Elections for the second Knesset were held in Israel on 30 July 1951. Voter turnout was 75%.

==Results==

| Party |  | Votes | % | Seats | +/– |
|  | Mapai | 256,456 | 37.30 | 45 | −1 |
|  | General Zionists | 111,394 | 16.20 | 20 | +13 |
|  | Mapam | 86,095 | 12.52 | 15 | −4 |
|  | Hapoel HaMizrachi | 46,347 | 6.74 | 8 | +1 |
|  | Herut | 45,651 | 6.64 | 8 | −6 |
|  | Maki | 27,334 | 3.98 | 5 | +1 |
|  | Progressive Party | 22,171 | 3.22 | 4 | −1 |
|  | Democratic List for Israeli Arabs | 16,370 | 2.38 | 3 | New |
|  | Agudat Yisrael | 13,799 | 2.01 | 3 | +1 |
|  | Sephardim and Oriental Communities | 12,002 | 1.75 | 2 | −2 |
|  | Poalei Agudat Yisrael | 11,194 | 1.63 | 2 | −1 |
|  | Mizrachi | 10,383 | 1.51 | 2 | −2 |
|  | Progress and Work | 8,067 | 1.17 | 1 | New |
|  | Yemenite Association | 7,965 | 1.16 | 1 | 0 |
|  | Agriculture and Development | 7,851 | 1.14 | 1 | New |
|  | Sepharadim-Ashkenazim Unity | 4,038 | 0.59 | 0 | New |
|  | For New Immigrants and Freed Soldiers | 375 | 0.05 | 0 | New |
| Total |  | 687,492 | 100.00 | 120 | 0 |
| Valid votes |  | 687,492 | 98.92 |  |  |
| Invalid/blank votes |  | 7,515 | 1.08 |  |  |
| Total votes |  | 695,007 | 100.00 |  |  |
| Registered voters/turnout |  | 924,885 | 75.15 |  |  |
Source: IDI, Nohlen et al.

==Aftermath==
The second Knesset was highly unstable, with four separate governments, two different Prime Ministers and several defections; Rostam Bastuni, Avraham Berman and Moshe Sneh left Mapam and set up the Left Faction. Bastuni later returned to Mapam whilst Berman and Sneh joined Maki. Hannah Lamdan and David Livschitz also left Mapam, establishing the Faction independent of Ahdut HaAvoda before joining Mapai. Four other members left Mapam to found Ahdut HaAvoda – Poale Zion, but the move was not recognised by the Knesset speaker. During the Knesset term, Sephardim and Oriental Communities joined the General Zionists.

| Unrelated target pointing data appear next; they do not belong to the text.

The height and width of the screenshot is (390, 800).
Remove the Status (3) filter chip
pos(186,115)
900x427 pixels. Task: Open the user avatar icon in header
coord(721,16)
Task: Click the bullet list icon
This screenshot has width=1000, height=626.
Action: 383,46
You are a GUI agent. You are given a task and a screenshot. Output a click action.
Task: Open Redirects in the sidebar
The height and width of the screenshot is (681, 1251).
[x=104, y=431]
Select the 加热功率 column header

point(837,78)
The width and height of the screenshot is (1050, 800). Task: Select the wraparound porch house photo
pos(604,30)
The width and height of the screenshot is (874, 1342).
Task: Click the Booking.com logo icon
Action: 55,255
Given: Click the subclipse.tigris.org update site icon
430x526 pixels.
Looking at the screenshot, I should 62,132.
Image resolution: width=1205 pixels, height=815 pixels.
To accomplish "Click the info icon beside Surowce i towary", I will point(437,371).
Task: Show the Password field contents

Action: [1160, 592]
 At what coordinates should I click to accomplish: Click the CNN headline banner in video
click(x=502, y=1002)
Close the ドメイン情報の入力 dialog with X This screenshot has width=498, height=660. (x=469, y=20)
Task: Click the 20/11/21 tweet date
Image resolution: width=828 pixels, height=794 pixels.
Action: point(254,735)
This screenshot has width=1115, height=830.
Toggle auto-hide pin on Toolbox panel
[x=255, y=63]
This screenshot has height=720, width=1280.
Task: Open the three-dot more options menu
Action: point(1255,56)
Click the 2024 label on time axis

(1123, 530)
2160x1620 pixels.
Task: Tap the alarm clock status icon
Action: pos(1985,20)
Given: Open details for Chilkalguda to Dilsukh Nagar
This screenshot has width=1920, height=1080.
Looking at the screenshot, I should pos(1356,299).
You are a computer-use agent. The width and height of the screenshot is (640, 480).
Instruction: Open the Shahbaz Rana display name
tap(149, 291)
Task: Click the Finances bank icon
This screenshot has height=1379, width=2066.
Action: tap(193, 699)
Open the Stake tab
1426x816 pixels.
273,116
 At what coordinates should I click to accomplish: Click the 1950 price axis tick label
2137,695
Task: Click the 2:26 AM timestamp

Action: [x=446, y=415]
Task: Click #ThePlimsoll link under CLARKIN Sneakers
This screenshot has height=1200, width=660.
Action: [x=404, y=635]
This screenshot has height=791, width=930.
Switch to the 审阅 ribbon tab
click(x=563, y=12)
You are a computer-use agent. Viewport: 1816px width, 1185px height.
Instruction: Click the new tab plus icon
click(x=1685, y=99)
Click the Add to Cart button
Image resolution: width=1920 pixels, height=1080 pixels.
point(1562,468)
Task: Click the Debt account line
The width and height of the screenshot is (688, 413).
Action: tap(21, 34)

As with the first Knesset, the speaker was Yosef Sprinzak.

===Third government===

The second Knesset started with David Ben-Gurion forming the third government of Israel (the first Knesset had two governments) on 8 October 1951. His Mapai party formed a coalition with Mizrachi, Hapoel HaMizrachi, Agudat Yisrael, Agudat Yisrael Workers and the three Israeli Arab parties, the Democratic List for Israeli Arabs, Progress and Work and Agriculture and Development. Like the first Knesset, there were 15 ministers. The government resigned on 19 December 1952 due to a dispute with the religious parties over religious education.

===Fourth government===

Ben-Gurion formed the fourth government on 24 December 1952, dropping the ultra-orthodox parties (Agudat Yisrael and Agudat Yisrael Workers) and replacing them with the General Zionists and the Progressive Party. The new government had 16 ministers. Ben-Gurion resigned on 6 December 1953 as he wished to settle in the Negev kibbutz of Sde Boker.

===Fifth government===

Moshe Sharett formed the fifth government on 26 January 1954 with the same coalition partners and ministers. Sharett resigned on 29 June 1955, when the General Zionists refused to abstain from voting on a motion of no-confidence brought by Herut and Maki over the government's position on the trial of Malchiel Gruenwald, who had accused Rudolf Kastner of collaborating with the Nazis.

===Sixth government===

Sharett formed the sixth government on 29 June 1955, eliminating the General Zionists and the Progressive Party from the coalition and reducing the number of ministers to 12. The new government did not last long, as a general election was called for 26 July 1955.